Group Information Management

Erickson (2006) uses the phrase group information management or GIM, for short, to refer to personal information management (PIM) “as it functions in more public spheres.” People acquire, organize, maintain, retrieve and use information items to support individual needs. But these PIM activities are usually embedded in group or organizational contexts (Lutters, Ackerman & Zhou, 2007) and people usually perform these activities with sharing in mind (Erickson, 2006). The act of sharing moves personal information into spheres of group activity and also creates tensions that shape what and how the information is shared. The practice and the study of GIM focuses on this interaction between personal information and group contexts.

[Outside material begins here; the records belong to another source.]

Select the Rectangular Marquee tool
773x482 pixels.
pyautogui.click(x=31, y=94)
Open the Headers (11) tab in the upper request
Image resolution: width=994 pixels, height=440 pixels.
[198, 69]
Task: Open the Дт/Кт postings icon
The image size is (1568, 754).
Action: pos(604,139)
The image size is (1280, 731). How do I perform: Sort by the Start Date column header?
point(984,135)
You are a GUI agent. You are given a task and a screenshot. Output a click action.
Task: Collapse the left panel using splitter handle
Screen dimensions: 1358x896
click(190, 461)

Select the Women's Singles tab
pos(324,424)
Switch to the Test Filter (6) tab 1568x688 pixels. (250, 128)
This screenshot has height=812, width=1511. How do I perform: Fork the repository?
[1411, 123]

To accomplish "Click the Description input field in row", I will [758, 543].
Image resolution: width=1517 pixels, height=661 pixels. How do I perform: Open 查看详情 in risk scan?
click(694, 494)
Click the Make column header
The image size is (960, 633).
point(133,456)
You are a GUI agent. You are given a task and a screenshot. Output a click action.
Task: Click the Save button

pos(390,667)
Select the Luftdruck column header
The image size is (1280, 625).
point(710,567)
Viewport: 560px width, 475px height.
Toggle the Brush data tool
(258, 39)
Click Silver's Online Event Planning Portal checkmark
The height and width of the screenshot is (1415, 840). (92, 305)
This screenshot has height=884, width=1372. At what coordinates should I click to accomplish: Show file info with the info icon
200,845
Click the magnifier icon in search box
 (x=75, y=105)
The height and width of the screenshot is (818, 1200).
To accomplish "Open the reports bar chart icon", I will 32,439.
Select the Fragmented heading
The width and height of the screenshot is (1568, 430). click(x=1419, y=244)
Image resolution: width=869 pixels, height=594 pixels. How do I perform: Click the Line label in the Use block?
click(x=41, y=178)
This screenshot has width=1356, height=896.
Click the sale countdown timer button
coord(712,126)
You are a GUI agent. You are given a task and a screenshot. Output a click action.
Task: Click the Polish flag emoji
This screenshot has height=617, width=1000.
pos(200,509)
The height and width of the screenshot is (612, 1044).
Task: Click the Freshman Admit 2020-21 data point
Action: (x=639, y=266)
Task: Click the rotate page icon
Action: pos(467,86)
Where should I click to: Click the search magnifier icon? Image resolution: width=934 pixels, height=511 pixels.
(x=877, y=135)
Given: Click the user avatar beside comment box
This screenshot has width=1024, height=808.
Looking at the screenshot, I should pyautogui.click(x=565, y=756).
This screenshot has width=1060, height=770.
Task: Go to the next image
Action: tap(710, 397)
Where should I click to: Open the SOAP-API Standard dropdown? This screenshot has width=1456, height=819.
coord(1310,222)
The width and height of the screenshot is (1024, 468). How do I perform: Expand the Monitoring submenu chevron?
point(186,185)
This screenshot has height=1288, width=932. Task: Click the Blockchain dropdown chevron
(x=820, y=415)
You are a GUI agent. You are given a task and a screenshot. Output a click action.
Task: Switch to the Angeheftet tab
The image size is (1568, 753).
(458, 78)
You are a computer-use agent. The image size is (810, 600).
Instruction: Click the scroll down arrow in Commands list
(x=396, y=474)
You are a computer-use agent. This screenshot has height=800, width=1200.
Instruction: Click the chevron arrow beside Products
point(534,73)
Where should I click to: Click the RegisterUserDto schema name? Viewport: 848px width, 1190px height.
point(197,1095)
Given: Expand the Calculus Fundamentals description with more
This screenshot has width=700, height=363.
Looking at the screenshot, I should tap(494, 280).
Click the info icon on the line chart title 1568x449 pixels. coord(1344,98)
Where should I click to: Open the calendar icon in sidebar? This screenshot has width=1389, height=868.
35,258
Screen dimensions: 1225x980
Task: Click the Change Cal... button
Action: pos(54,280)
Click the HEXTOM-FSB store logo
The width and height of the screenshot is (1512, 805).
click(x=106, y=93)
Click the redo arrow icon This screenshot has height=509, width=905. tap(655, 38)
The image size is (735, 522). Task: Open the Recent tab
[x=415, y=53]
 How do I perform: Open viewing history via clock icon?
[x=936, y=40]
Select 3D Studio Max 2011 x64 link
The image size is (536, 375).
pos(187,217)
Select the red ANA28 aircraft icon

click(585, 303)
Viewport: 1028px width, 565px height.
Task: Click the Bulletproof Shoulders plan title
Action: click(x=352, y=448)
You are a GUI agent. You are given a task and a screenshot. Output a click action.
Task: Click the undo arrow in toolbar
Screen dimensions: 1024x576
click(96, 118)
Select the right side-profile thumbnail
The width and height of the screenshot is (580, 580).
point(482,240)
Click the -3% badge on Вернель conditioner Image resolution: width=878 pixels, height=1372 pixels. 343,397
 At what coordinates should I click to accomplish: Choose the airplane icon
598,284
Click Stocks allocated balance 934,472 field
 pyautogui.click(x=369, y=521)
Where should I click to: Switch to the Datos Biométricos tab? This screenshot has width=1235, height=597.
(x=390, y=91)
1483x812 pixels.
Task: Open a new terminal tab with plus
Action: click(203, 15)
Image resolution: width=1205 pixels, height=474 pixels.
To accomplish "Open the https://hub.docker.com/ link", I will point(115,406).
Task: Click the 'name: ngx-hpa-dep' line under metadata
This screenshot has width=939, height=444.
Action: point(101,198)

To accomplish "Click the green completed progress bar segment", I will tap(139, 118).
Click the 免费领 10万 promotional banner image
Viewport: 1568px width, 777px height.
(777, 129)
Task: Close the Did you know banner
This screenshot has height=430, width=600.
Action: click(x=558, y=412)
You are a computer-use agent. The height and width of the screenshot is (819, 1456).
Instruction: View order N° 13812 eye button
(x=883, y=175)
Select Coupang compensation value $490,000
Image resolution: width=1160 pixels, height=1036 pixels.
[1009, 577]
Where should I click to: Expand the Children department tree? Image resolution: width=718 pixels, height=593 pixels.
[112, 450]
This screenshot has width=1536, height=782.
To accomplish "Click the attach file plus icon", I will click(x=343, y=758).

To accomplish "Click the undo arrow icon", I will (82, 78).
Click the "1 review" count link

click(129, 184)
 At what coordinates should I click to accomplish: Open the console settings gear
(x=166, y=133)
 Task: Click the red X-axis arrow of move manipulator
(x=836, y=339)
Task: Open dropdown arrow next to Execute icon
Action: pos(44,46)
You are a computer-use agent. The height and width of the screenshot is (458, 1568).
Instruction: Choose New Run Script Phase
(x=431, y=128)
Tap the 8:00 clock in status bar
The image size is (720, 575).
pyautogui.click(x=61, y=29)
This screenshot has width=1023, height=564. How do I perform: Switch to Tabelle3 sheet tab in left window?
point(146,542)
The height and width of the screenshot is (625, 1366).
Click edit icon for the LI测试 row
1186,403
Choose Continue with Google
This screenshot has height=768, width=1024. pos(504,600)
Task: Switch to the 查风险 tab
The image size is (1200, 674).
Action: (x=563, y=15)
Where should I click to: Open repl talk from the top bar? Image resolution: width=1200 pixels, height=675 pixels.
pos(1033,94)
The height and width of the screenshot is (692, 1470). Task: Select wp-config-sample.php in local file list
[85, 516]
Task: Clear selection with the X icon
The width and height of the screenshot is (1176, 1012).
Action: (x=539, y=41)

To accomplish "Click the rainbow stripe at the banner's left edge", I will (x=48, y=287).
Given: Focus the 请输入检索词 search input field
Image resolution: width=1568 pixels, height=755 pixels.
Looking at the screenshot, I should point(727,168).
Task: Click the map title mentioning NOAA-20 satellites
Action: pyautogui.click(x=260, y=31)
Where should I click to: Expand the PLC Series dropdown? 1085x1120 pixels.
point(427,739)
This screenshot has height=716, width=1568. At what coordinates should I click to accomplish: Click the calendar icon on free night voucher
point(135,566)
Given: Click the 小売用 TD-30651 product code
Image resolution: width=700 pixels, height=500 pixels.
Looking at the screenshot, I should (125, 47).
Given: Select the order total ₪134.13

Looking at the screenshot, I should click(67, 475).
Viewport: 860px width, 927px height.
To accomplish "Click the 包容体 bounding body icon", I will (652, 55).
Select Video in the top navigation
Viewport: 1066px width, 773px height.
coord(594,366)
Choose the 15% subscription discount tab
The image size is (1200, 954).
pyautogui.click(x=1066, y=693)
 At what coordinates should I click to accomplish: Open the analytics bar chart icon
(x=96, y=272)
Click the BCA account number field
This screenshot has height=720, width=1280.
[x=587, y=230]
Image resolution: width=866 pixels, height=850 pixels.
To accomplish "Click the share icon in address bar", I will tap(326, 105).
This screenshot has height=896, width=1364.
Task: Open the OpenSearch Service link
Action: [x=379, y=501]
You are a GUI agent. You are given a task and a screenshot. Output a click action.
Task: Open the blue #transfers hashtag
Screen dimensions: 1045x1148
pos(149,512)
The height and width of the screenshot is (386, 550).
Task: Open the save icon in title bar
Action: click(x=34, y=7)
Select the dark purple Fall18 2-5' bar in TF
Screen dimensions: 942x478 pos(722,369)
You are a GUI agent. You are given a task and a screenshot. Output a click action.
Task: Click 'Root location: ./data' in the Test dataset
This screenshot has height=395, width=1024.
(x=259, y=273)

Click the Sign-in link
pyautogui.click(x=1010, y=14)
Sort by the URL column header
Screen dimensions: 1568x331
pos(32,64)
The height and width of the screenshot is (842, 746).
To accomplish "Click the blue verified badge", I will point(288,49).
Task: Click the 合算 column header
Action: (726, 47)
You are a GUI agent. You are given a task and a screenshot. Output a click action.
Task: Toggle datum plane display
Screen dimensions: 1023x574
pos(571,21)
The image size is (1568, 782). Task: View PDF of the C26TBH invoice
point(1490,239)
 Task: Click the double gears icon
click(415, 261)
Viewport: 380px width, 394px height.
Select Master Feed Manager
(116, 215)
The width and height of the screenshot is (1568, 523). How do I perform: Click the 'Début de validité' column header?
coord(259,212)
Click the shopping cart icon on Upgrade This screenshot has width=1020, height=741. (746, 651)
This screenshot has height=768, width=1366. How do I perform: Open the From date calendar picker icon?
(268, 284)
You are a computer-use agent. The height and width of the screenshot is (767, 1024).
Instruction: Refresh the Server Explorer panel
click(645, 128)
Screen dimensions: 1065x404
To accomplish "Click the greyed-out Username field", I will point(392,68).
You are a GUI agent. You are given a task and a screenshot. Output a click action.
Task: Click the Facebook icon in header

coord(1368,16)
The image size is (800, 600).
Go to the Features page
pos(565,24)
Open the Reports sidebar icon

Read more about Group Information Management:  Issues in The Study and Practice of GIM, Tool Support For GIM

Famous quotes containing the words group, information and/or management:

    Even in harmonious families there is this double life: the group life, which is the one we can observe in our neighbour’s household, and, underneath, another—secret and passionate and intense—which is the real life that stamps the faces and gives character to the voices of our friends. Always in his mind each member of these social units is escaping, running away, trying to break the net which circumstances and his own affections have woven about him.
    Willa Cather (1873–1947)

    As information technology restructures the work situation, it abstracts thought from action.
    Shoshana Zuboff (b. 1951)

    Why not draft executive and management brains to prepare and produce the equipment the $21-a-month draftee must use and forget this dollar-a-year tommyrot? Would we send an army into the field under a dollar-a-year General who had to be home Mondays, Wednesdays and Fridays?